S. Zizek reclama-se do marxismo, o que é relativamente raro num intelectual dos países do leste europeu, apesar de ter sido um dissidente no seu país durante a era soviética. Uma consequência deste seu posicionamento é que ele defende a tese da determinação «em última instância» pela economia, que se encontra presente, sob diversas formas, no seu pensamento. Mais precisamente, ele sustenta que a forma de opressão no domínio económico, ou seja, a exploração, tem primazia sobre as outras formas de dominação


Para além da sua vontade de reabilitar o sujeito cartesiano, esta sua tese leva Zizek a opor-se à doxa em vigor na «universidade ocidental». Note-se que a tese da determinação da superestrutura pela infraestrutura dominou o pensamento crítico durante muito tempo, enquanto o marxismo manteve a hegemonia naquele pensamento. Mas a partir dos anos 1970 a ideia da dominação tornou-se plural, ao ponto de se ter tornado a nova doxa. Vários factores contribuíram para esta evolução. Com efeito, desde então, assistiu-se a uma proliferação das «frentes secundárias» que enfraqueceu a centralidade conferida até então ao confronto entre o capital e o trabalho. Mais a mais, as transformações sociotécnicas profundas, tais como a emergência dos media de massas, colocaram a cultura no coração da vida (pós)moderna. A sociologia de Pierre Bourdieu é típica desta evolução. Bourdieu defende que o mundo social é composto de diferentes «campos » sociais que gozam cada qual de uma «autonomia relativa» em relação uns aos ouros. Isto supõe que existem capitais particulares em cada um deles, e que nenhum deles é determinante que os outros.

Segundo S. Zizek, os pensamentos críticos foram demasiado longe na pluralização das formas de dominação, a tal ponto que se tornaram incapazes de compreender a especificidade do capitalismo enquanto sistema. A dominação é plural. Mas oque confere a particularidade ao capitalismo é que todas as formas de dominação subentendidas por um fenómeno, que lhes dá inclusive uma «coloração», a saber: a acumulação do capital.

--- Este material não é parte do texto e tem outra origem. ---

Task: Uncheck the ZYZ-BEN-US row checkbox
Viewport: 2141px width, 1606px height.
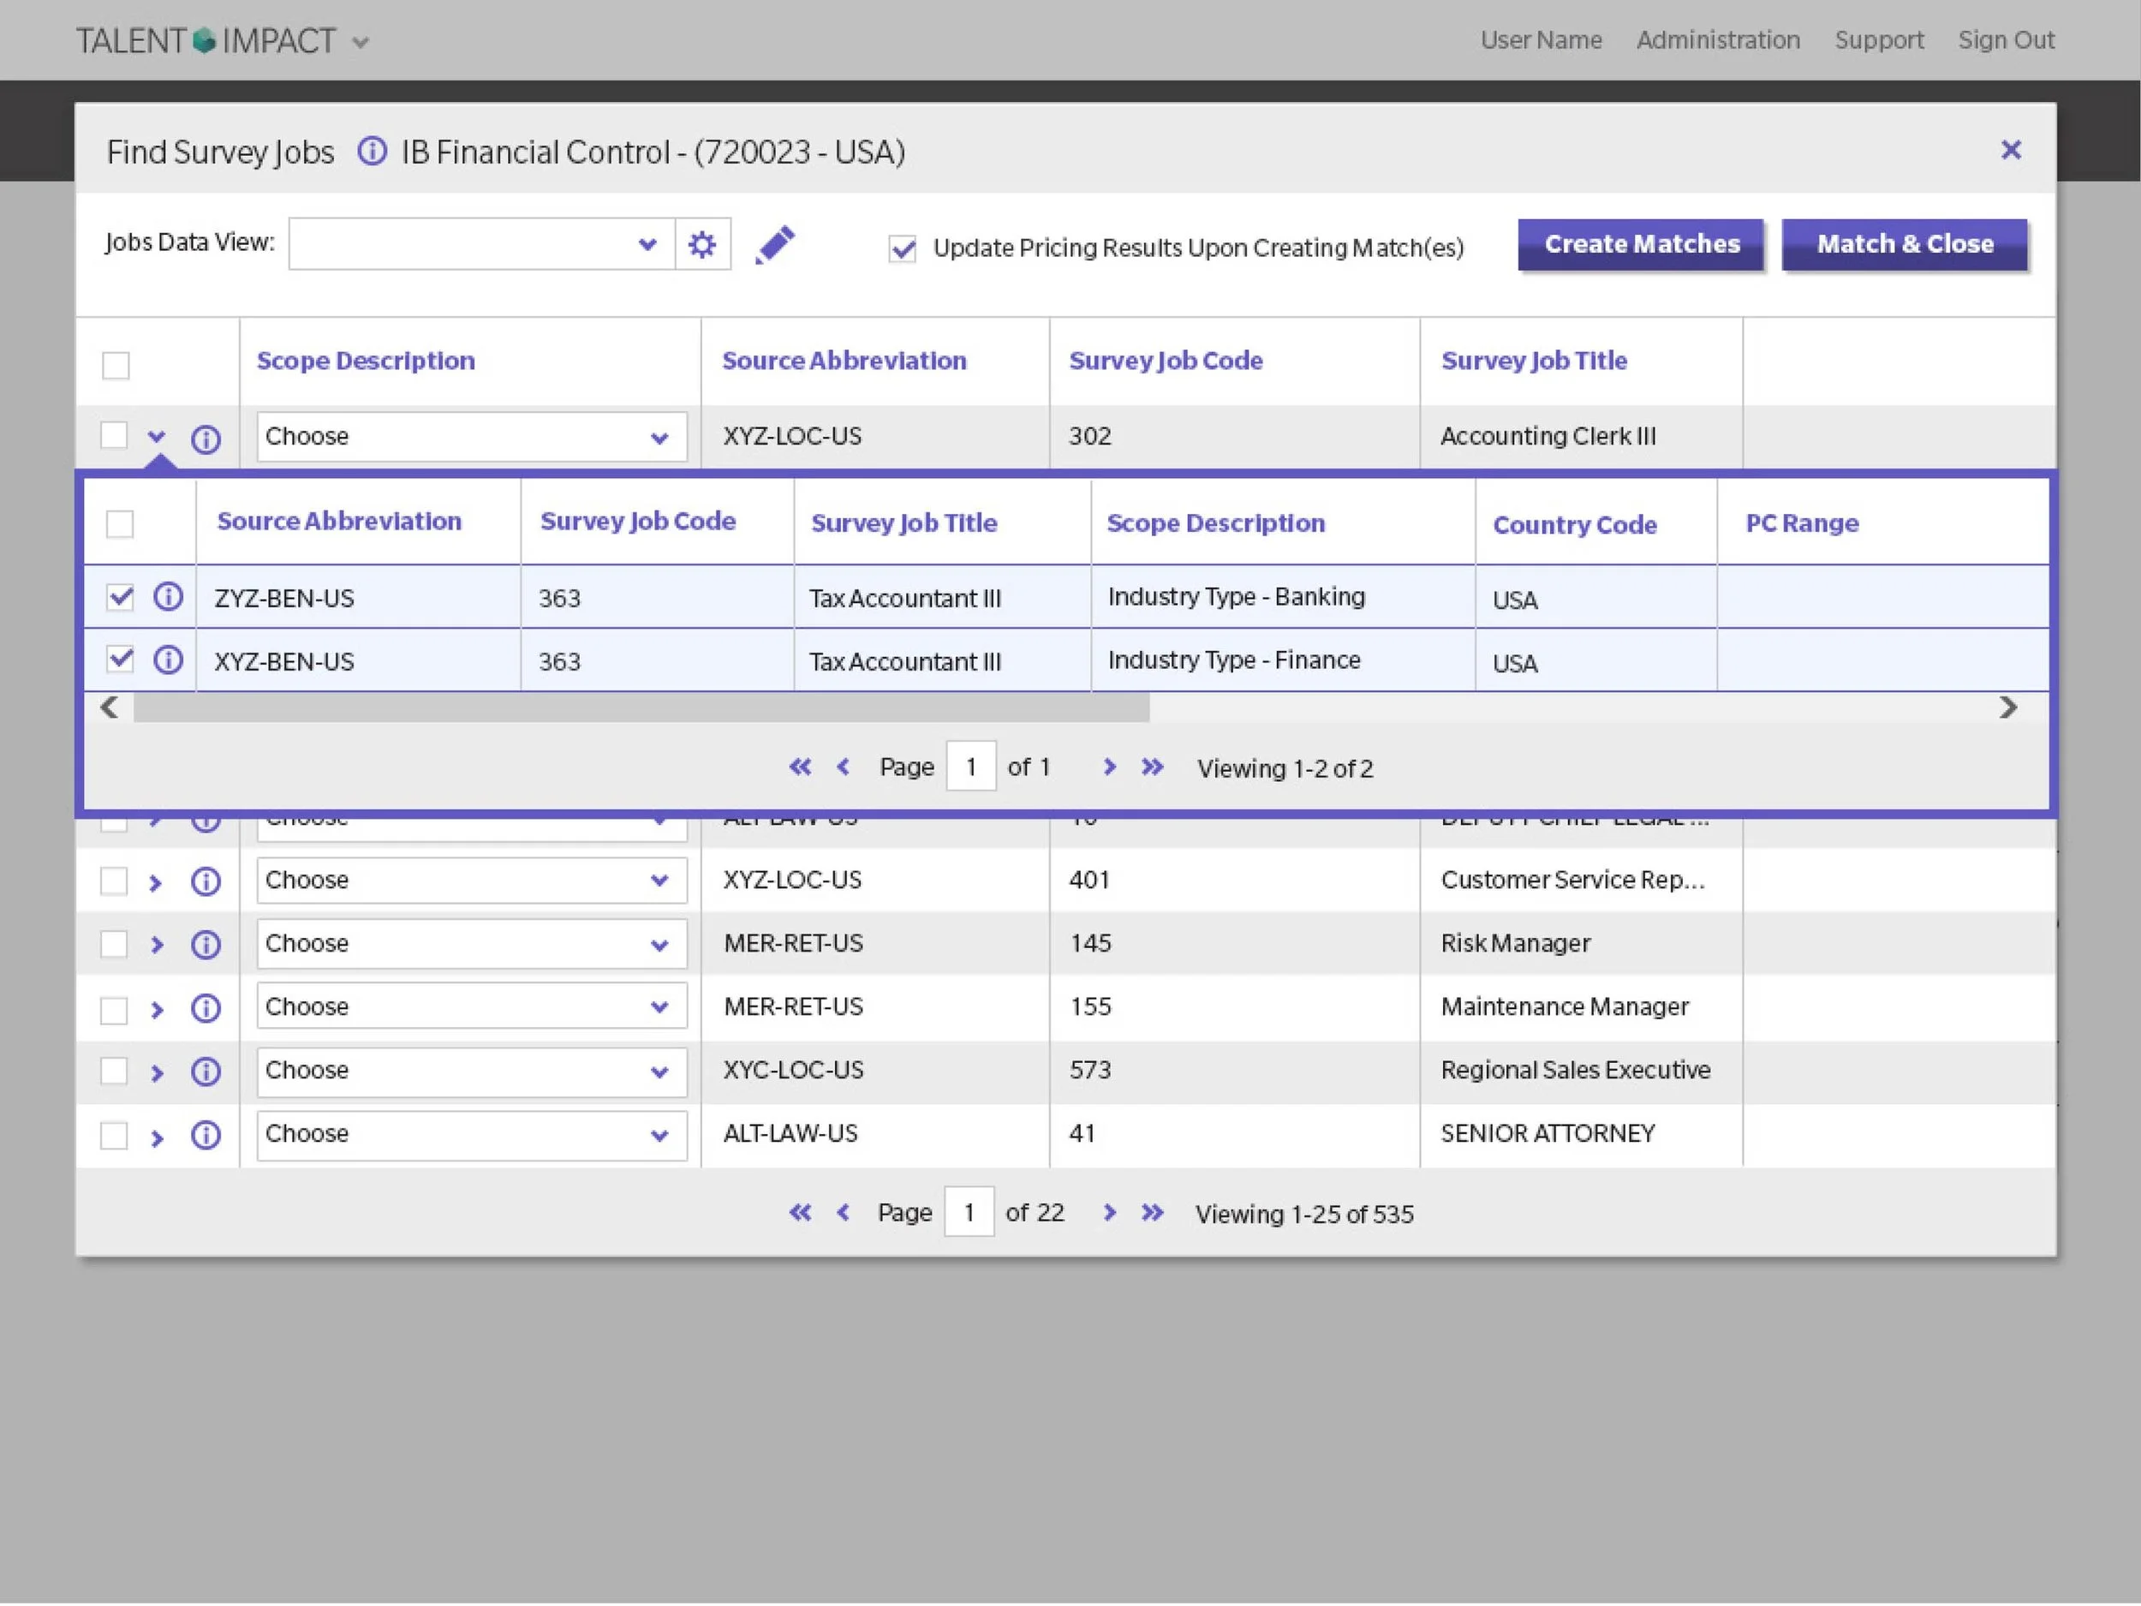Action: (x=120, y=596)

Os pensadores críticos contemporâneos reconhecem certamente a existência da exploração económica. Mas eles consideram que se trata de um tipo de opressão entre outras, ao mesmo título que a dominação masculina ou o racismo. Para Zizek esta tese está errada. A exploração não é um tipo de opressão entre outras, mas a lógica de conjunto que subentende todas as outras. É por essa razão que o filósofo se mostra muito crítico para com o «multiculturalismo» envolvente, como testemunha o seu livro Plaidoyer en faveur de l’intolérance

S. Zizek retoma, por seu turno, o argumento marxista da «reificação», desenvolvidos nomeadamente por Lukacs no livro Histoire et conscience de classe (1923). Lukacs escreve : « […] a actividade do homem – numa economia mercantil consumada – objectiva-se em relação a ele,tornando-se numa mercadoria que está submetida à objectividade, estranha aos homens, às leis naturais, e realiza o seu movimento independentemente dos homens, qualquer que seja o bem destinado à satisfação das necessidades, convertidas em coisa mercantil». No capitalismo a actividade humana adquire o estatuto «coisa qualquer», isto é, o estatuto de uma mercadoria. O fetichismo da mercadoria contamina o conjunto das esferas de actividade e das acções humanas. Segundo S. Zizek, a consequência deste facto é liminar: « Luto, em suma, por um regresso ao primado da economia, não em detrimento das questões colocadas pelas formas pós-modernas de politização, mas precisamente a fim de criar as condições de uma mais efectiva realização das exigências feministas, ecologistas, e assim sucessivamente.»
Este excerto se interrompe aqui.